- EXERCISE GOAL
The output should match the data below line for line.

- Records drawn from a dataset
★ ★ ★
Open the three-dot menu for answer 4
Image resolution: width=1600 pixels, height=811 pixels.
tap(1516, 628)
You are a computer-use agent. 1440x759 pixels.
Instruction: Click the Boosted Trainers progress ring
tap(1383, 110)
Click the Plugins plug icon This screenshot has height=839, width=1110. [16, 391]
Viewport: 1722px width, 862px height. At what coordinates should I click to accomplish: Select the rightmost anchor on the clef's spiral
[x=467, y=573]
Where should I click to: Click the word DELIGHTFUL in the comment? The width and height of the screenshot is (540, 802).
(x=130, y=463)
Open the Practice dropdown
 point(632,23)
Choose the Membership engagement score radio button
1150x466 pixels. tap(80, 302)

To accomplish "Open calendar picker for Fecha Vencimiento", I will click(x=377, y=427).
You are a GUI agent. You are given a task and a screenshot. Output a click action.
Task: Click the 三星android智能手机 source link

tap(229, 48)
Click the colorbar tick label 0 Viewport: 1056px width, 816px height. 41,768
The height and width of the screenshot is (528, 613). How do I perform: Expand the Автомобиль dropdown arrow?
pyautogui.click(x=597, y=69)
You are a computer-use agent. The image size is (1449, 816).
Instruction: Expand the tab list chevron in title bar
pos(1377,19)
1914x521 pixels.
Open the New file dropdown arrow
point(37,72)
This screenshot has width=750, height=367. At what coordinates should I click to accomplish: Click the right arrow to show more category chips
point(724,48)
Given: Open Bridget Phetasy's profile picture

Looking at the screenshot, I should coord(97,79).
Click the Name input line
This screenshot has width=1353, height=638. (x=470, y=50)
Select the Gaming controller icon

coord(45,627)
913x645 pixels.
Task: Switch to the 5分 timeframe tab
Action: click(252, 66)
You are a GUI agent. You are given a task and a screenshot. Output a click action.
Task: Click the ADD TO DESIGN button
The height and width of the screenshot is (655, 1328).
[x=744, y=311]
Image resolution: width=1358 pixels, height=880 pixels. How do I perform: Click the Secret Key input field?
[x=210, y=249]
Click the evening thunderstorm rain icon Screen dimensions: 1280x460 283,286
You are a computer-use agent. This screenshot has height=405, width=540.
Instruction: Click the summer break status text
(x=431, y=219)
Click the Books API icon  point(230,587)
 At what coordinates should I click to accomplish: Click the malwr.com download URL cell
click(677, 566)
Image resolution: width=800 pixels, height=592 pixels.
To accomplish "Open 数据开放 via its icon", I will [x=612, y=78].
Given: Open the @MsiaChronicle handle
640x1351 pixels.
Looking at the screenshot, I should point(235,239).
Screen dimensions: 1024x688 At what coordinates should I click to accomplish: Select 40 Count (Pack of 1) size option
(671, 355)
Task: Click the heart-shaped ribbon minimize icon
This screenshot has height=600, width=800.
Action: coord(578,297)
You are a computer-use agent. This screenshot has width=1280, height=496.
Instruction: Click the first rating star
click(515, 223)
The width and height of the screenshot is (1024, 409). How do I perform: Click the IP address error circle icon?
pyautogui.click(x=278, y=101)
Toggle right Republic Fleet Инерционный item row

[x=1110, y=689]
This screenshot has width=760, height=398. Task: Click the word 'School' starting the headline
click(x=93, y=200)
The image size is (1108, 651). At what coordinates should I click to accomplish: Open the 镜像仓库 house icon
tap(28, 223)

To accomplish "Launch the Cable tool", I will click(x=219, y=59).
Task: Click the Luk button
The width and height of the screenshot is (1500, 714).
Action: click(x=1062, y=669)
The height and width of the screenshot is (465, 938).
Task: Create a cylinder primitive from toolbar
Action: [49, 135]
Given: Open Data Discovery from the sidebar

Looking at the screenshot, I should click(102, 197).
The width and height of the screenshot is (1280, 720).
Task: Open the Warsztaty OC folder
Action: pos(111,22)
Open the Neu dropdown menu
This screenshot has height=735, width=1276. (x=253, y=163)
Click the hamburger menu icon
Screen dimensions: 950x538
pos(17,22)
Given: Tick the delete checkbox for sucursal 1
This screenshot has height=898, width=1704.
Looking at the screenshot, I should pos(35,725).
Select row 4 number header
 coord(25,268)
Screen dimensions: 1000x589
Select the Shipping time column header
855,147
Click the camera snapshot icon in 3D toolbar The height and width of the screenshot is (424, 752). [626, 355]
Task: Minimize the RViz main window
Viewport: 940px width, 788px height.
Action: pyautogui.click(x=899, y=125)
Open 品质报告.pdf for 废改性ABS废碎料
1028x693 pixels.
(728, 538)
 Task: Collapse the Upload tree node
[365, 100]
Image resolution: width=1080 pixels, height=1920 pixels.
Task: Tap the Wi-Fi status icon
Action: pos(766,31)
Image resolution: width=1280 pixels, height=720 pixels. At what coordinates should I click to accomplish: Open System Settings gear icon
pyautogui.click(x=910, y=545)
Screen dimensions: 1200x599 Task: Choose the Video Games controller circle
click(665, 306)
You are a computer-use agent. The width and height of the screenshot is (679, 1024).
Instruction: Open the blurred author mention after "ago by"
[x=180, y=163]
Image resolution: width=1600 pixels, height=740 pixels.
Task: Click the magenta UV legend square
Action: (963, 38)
★ ★ ★
- WRITTEN ANSWER
Open the three-dot menu for answer 4
Image resolution: width=1600 pixels, height=811 pixels.
tap(1516, 628)
You are a computer-use agent. 1440x759 pixels.
Instruction: Click the Boosted Trainers progress ring
tap(1383, 110)
Click the Plugins plug icon This screenshot has height=839, width=1110. [16, 391]
Viewport: 1722px width, 862px height. At what coordinates should I click to accomplish: Select the rightmost anchor on the clef's spiral
[x=467, y=573]
Where should I click to: Click the word DELIGHTFUL in the comment? The width and height of the screenshot is (540, 802).
(x=130, y=463)
Open the Practice dropdown
 point(632,23)
Choose the Membership engagement score radio button
1150x466 pixels. tap(80, 302)

To accomplish "Open calendar picker for Fecha Vencimiento", I will click(x=377, y=427).
You are a GUI agent. You are given a task and a screenshot. Output a click action.
Task: Click the 三星android智能手机 source link

tap(229, 48)
Click the colorbar tick label 0 Viewport: 1056px width, 816px height. 41,768
The height and width of the screenshot is (528, 613). How do I perform: Expand the Автомобиль dropdown arrow?
pyautogui.click(x=597, y=69)
You are a computer-use agent. The image size is (1449, 816).
Instruction: Expand the tab list chevron in title bar
pos(1377,19)
1914x521 pixels.
Open the New file dropdown arrow
point(37,72)
This screenshot has width=750, height=367. At what coordinates should I click to accomplish: Click the right arrow to show more category chips
point(724,48)
Given: Open Bridget Phetasy's profile picture

Looking at the screenshot, I should coord(97,79).
Click the Name input line
This screenshot has width=1353, height=638. (x=470, y=50)
Select the Gaming controller icon

coord(45,627)
913x645 pixels.
Task: Switch to the 5分 timeframe tab
Action: click(252, 66)
You are a GUI agent. You are given a task and a screenshot. Output a click action.
Task: Click the ADD TO DESIGN button
The height and width of the screenshot is (655, 1328).
[x=744, y=311]
Image resolution: width=1358 pixels, height=880 pixels. How do I perform: Click the Secret Key input field?
[x=210, y=249]
Click the evening thunderstorm rain icon Screen dimensions: 1280x460 283,286
You are a computer-use agent. This screenshot has height=405, width=540.
Instruction: Click the summer break status text
(x=431, y=219)
Click the Books API icon  point(230,587)
 At what coordinates should I click to accomplish: Click the malwr.com download URL cell
click(677, 566)
Image resolution: width=800 pixels, height=592 pixels.
To accomplish "Open 数据开放 via its icon", I will [x=612, y=78].
Given: Open the @MsiaChronicle handle
640x1351 pixels.
Looking at the screenshot, I should point(235,239).
Screen dimensions: 1024x688 At what coordinates should I click to accomplish: Select 40 Count (Pack of 1) size option
(671, 355)
Task: Click the heart-shaped ribbon minimize icon
This screenshot has height=600, width=800.
Action: coord(578,297)
You are a computer-use agent. This screenshot has width=1280, height=496.
Instruction: Click the first rating star
click(515, 223)
The width and height of the screenshot is (1024, 409). How do I perform: Click the IP address error circle icon?
pyautogui.click(x=278, y=101)
Toggle right Republic Fleet Инерционный item row

[x=1110, y=689]
This screenshot has width=760, height=398. Task: Click the word 'School' starting the headline
click(x=93, y=200)
The image size is (1108, 651). At what coordinates should I click to accomplish: Open the 镜像仓库 house icon
tap(28, 223)

To accomplish "Launch the Cable tool", I will click(x=219, y=59).
Task: Click the Luk button
The width and height of the screenshot is (1500, 714).
Action: click(x=1062, y=669)
The height and width of the screenshot is (465, 938).
Task: Create a cylinder primitive from toolbar
Action: [49, 135]
Given: Open Data Discovery from the sidebar

Looking at the screenshot, I should click(102, 197).
The width and height of the screenshot is (1280, 720).
Task: Open the Warsztaty OC folder
Action: pos(111,22)
Open the Neu dropdown menu
This screenshot has height=735, width=1276. (x=253, y=163)
Click the hamburger menu icon
Screen dimensions: 950x538
pos(17,22)
Given: Tick the delete checkbox for sucursal 1
This screenshot has height=898, width=1704.
Looking at the screenshot, I should pos(35,725).
Select row 4 number header
 coord(25,268)
Screen dimensions: 1000x589
Select the Shipping time column header
855,147
Click the camera snapshot icon in 3D toolbar The height and width of the screenshot is (424, 752). [626, 355]
Task: Minimize the RViz main window
Viewport: 940px width, 788px height.
Action: pyautogui.click(x=899, y=125)
Open 品质报告.pdf for 废改性ABS废碎料
1028x693 pixels.
(728, 538)
 Task: Collapse the Upload tree node
[365, 100]
Image resolution: width=1080 pixels, height=1920 pixels.
Task: Tap the Wi-Fi status icon
Action: pos(766,31)
Image resolution: width=1280 pixels, height=720 pixels. At what coordinates should I click to accomplish: Open System Settings gear icon
pyautogui.click(x=910, y=545)
Screen dimensions: 1200x599 Task: Choose the Video Games controller circle
click(665, 306)
You are a computer-use agent. The width and height of the screenshot is (679, 1024).
Instruction: Open the blurred author mention after "ago by"
[x=180, y=163]
Image resolution: width=1600 pixels, height=740 pixels.
Task: Click the magenta UV legend square
Action: (963, 38)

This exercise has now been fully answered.